## Selected excerpt
I've got one on the way as well... but I'm in the UK so shipping takes longer.  I've got no need for it, but I want to build it anyway!
   
  I've got the schematic, BOM, and instructions already.  I've asked Craig if he's OK with me posting them (out of courtesy), of course I fully expect we'll see it all up here soon.
   
  The BOM makes things super easy, essentially everything for the boards is available from Mouser except the transformers, complete with part numbers. Other than casing things up this should be a pretty straight forward build for a beginner.  
   
  I'm definitely going to go transformer coupled on my build.


----------



## Lil' Knight

Way to go, Chris.


----------



## shipsupt

Actually I just ordered everything it turns out to be about $195 for parts *including transformers,* excluding case work.  
   
  YMMV in the US, I used Mouser UK, but that should be a pretty good ballpark.
  Quote: 





fraggler said:


> Still tempted, but looks like it will be $300 before casework if you need the input transformers.  $200 without them.


----------



## DefQon

Subscribed.

## Dataset extract

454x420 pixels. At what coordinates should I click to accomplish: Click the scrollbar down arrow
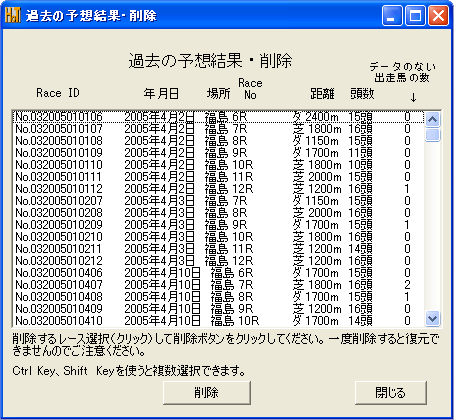click(432, 318)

## Task instructions
[1] Decide whether each statement agrees with the forum thread, answering yes or no and quoting the deciding words. (a) Apart from the transformers, the parts for the boards can be had from Mouser. (b) shipsupt's parts order came to about $195 without the transformers. (c) The first poster plans to skip transformer coupling.
[2] From the forum thread, copy the passage from "Actually I just" to "transformers.  $200 without them." without changing it.

## Results
[1]
(a) Yes: "essentially everything for the boards is available from Mouser except the transformers"
(b) No: "including transformers"
(c) No: "I'm definitely going to go transformer coupled on my build."

[2]
Actually I just ordered everything it turns out to be about $195 for parts *including transformers,* excluding case work.  
   
  YMMV in the US, I used Mouser UK, but that should be a pretty good ballpark.
  Quote: 





fraggler said:


> Still tempted, but looks like it will be $300 before casework if you need the input transformers.  $200 without them.